Weekly Market Commentary April 22nd to April 26th 2024
March New Home Sales started off an important week of economic data, and handily beat estimates. Sales increased by 8.8%, well above the estimate of 0.9% and February’s decrease of 5.1%. New housing inventory sits at 477,000, and at the current sales pace would take 8.3 months to clear the supply. Increasing new home supply has resulted in some cost relief, with the median new house price coming in at $430,700, down 1.9% from a year ago.
The preliminary Durable Goods reading for March was 0.2%, at estimate and slightly above the prior month’s increase of 0.1%. Capital Goods orders excluding aircraft and defense (a proxy for business investment) increased 0.2% in March after a 0.4% increase in the previous month.
The preliminary estimate for 1Q24 GDP was 1.6%, well below the estimate of 2.5%. The primary driver for the miss was weaker consumer spending, which increased by 2.5% and was below the estimate of 3.0%. Higher inflation in the quarter was a factor on slower spending.
The most anticipated data closed out the week, with the Core Personal Consumption Expenditures (PCE) Index coming in at estimate at 0.5% for the month, while the year-over-year figure increased by 0.1% to 2.7%. Personal Income came in as expected at 0.5% while Personal Consumption increased by 0.8%, ahead of the estimate and matching the prior month’s reading of 0.8%. The warmer inflation reading increased the likelihood of “higher for longer” rates.

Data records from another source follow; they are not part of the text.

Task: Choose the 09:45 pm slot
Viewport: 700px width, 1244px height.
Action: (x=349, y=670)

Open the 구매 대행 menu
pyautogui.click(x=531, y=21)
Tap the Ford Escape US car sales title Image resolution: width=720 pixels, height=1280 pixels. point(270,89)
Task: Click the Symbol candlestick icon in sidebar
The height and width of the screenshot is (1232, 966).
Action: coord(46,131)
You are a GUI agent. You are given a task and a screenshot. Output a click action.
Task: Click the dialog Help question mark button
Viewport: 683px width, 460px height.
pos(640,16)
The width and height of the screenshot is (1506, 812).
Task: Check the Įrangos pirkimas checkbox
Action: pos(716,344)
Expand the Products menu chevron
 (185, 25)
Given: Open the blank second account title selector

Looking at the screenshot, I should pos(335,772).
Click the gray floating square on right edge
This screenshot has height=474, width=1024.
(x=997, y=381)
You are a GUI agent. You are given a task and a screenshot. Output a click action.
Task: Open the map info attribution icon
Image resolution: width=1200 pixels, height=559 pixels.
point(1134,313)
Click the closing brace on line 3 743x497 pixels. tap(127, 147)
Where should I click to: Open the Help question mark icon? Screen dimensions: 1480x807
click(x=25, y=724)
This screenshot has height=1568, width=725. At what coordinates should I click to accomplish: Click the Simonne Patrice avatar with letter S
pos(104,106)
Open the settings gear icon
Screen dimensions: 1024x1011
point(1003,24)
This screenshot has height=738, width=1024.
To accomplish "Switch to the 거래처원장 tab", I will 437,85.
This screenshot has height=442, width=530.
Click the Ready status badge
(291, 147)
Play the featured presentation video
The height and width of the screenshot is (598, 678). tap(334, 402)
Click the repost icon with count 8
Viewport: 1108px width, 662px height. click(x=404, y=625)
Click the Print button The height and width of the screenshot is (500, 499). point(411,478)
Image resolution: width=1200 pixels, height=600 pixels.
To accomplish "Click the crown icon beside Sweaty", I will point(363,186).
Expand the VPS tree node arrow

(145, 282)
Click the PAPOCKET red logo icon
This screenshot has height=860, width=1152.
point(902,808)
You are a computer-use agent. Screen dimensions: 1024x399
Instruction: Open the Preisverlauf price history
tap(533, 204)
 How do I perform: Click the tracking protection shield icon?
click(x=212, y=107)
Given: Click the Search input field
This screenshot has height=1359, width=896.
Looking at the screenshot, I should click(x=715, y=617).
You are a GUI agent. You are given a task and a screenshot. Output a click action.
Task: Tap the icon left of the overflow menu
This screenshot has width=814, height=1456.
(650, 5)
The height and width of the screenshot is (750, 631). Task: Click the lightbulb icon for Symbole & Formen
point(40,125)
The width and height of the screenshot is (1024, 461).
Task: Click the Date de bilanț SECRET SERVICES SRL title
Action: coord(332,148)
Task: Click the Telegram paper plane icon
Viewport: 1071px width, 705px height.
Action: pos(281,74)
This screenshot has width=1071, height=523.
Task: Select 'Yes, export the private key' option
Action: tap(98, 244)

After coming off five consecutive daily declines the S&P 500 posted its best week since November, closing at 5,099 and driven by favorable earnings data during the week to a 2.7% gain. The Nasdaq Composite recovered by a stellar 4.2%.
In the fixed income market, U.S. Treasuries were mostly unchanged for the week. The 2-Year U.S. Treasury yield was unchanged at 5.00%, while the 10-Year increased slightly to 4.66%. This 2-10 Treasury spread stands at -34bps.